Trajectory design and transmission optimization for data freshness in UAVs-assisted WPCNs

To address the issues of energy supply and data freshness in the wireless powered communication network (WPCN), the long-term average age of information (AoI) in an unmanned aerial vehicles (UAVs)-assisted WPCN is investigated, where UAVs, fully charged by hybrid access points (HAPs), fly to the hovering points of islands to charge sensor nodes (SNs) and receive data from them, and fly back to offload the received data to the HAPs. Subject to the battery capacity constraint of UAVs, the formulated AoI minimization problem is non-convex due to discrete variables such as the selected hovering points and continuous variables such as the transmit power of SNs. With geographic locations of HAPs, the WPCN is divided into three areas, and propose an AoI-based clustering algorithm to cluster islands for UAVs to traverse subject to the battery capacity constraint.

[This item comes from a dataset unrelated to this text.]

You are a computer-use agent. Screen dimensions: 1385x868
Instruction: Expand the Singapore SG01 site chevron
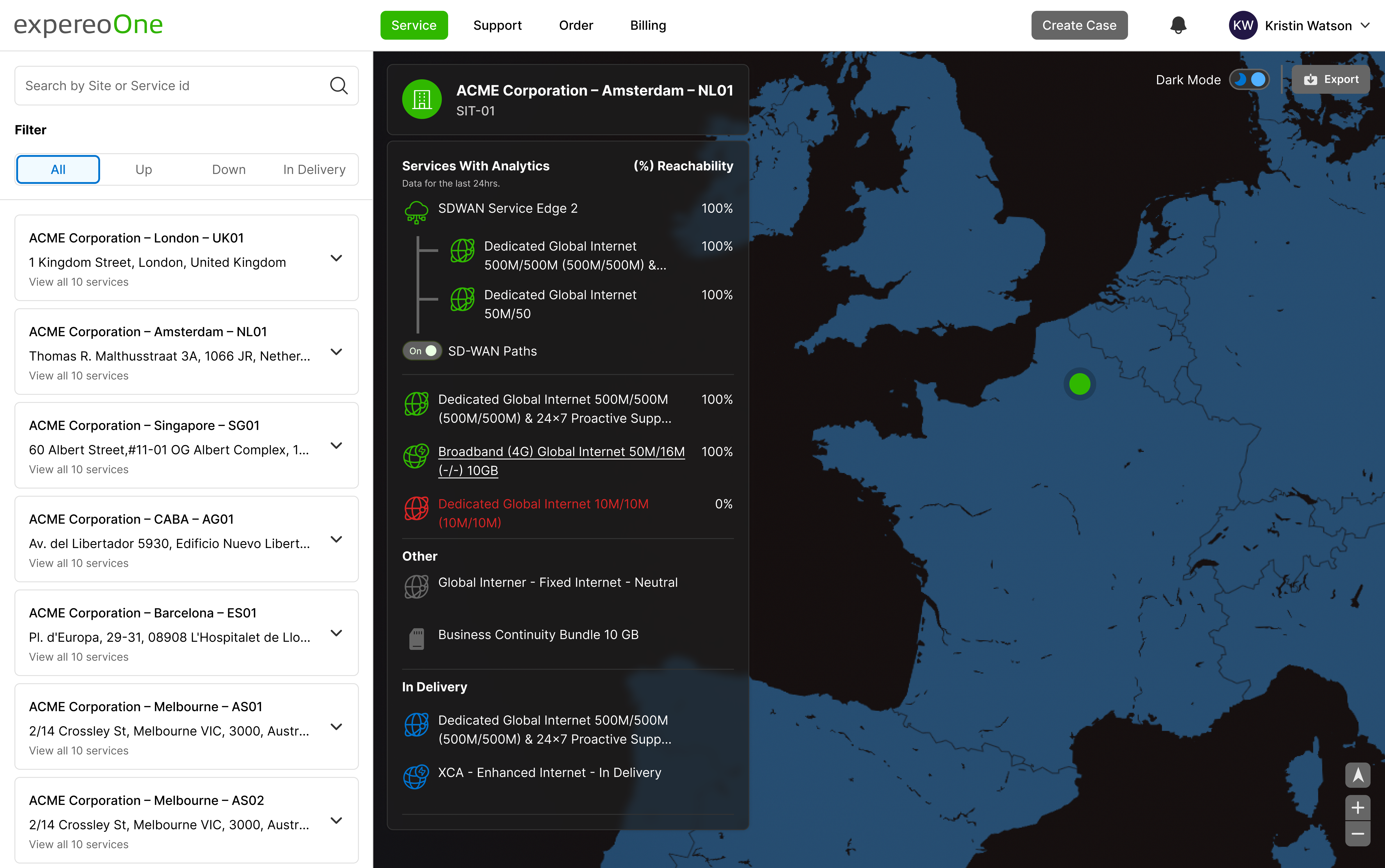337,445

As data freshness depends on the flight distance and hovering duration of the UAV, the flight distance and hovering duration-based selecting hovering points (FHSHP) algorithm is proposed to define the candidate area, where the UAV chooses among candidate hovering points to minimize AoI. The FHSHP algorithm narrows the range of candidate hovering points to choose from, and achieves better tradeoff between the flight distance and the hovering duration of the UAV. Numerical results verify the superiority of the proposed FHSHP algorithm compared with comparison algorithms, and show the impacts of network parameters on the average AoI.